Dichiarazione del Prof Mario Draghi al termine del colloqui con il Presidente Sergio Mattarella,al Quirinale.(foto di Francesco Ammendola - Ufficio per la Stampa e la Comunicazione della Presidenza della Repubblica)

Former European Central Bank Governor Mario Draghi has called for stronger coordination within the EU regarding foreign direct investment (FDI), warning that smaller member states could be pressured by large foreign investors, especially from countries with potential security risks.

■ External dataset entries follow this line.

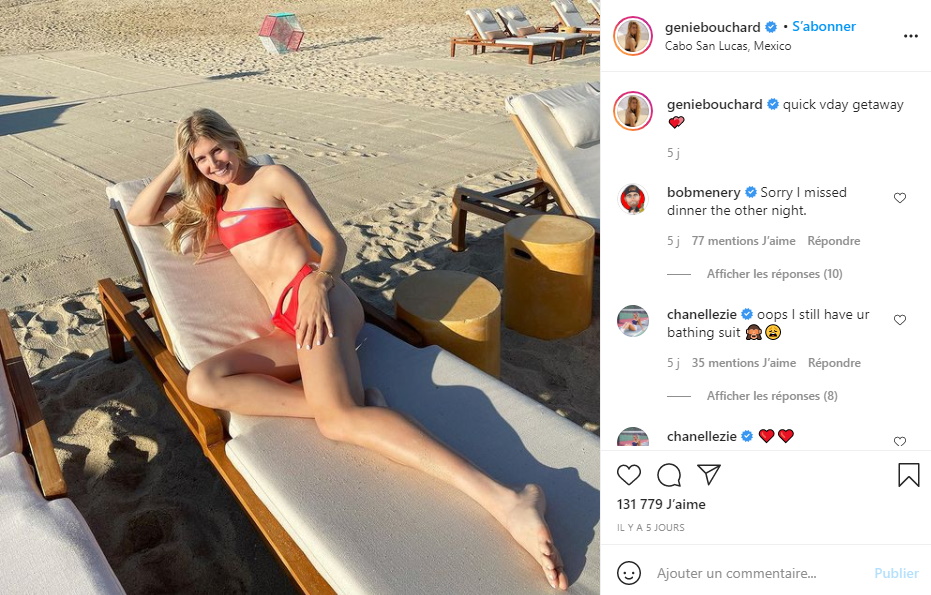Like bobmenery's comment heart
Viewport: 931px width, 595px height.
pos(900,198)
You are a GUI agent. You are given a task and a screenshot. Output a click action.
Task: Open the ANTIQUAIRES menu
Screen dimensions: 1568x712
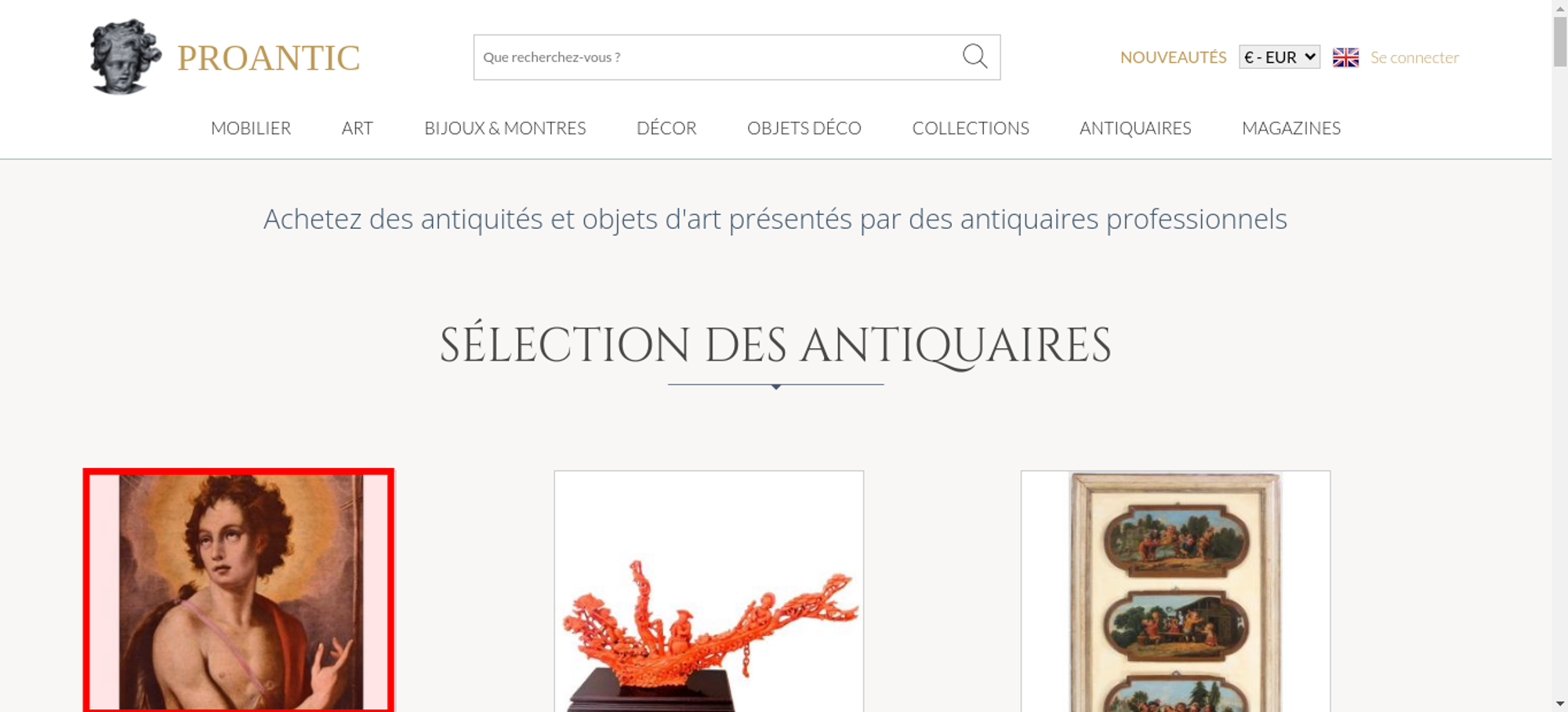(1135, 128)
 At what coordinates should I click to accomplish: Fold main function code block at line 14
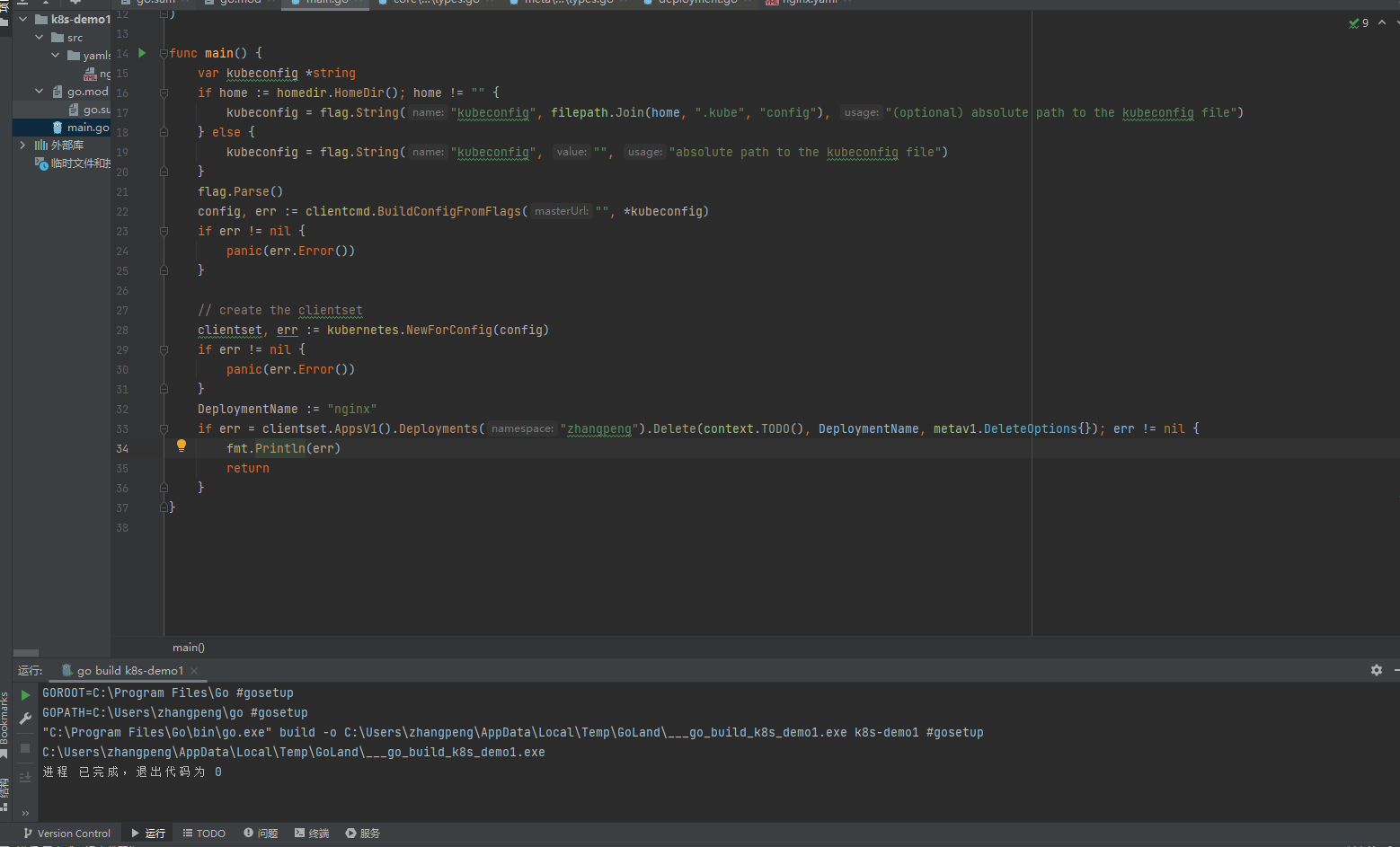point(164,53)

In his report outlining a new competitiveness strategy for Europe, Draghi emphasized the risks of individual member states negotiating separately. “Asymmetries arising from small member states negotiating with large foreign investors could lead to unwelcome concessions, particularly when security threats and geopolitical rivals of the EU are involved,” the report states.

The EU established its first FDI screening rules in 2019, which created a voluntary framework for information-sharing on investments from non-EU companies. However, final decisions remain with national authorities, and not all member states have implemented screening mechanisms. Greece and Cyprus are the only EU countries without FDI screening laws, following Ireland’s recent adoption of its own regulations.

The report criticizes this fragmented approach, saying it hinders the EU’s ability to leverage its collective power in FDI negotiations. It points to the US as a model, where tighter controls on Chinese investments have led to economic decoupling. In contrast, EU member states have welcomed FDI from Chinese firms, particularly in Central and Eastern Europe.

Since 2020, Chinese investors have announced $44.6 billion worth of greenfield projects in the EU, with Hungary, Germany, Spain, and France among the top recipients. Battery manufacturing, automotive, and renewable energy projects dominate these investments.

Despite concerns, only 5% of FDI transactions notified to the EU in 2022 involved Chinese firms, while US and UK firms accounted for 32% and 8%, respectively.